## WORK TASK:
Read the data below line by line and state how many lines hold "Open". Nothing else belongs in the answer.

## DATA LISTING:
====================

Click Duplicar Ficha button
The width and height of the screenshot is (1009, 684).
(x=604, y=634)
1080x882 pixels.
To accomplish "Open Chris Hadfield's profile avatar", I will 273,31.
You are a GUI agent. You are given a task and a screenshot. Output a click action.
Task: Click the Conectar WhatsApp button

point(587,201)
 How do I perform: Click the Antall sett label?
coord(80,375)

====================

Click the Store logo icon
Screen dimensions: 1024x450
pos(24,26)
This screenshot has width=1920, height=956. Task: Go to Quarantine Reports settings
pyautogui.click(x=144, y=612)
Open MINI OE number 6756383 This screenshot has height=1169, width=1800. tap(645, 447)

====================

## SOLUTION TO THE PROBLEM:
2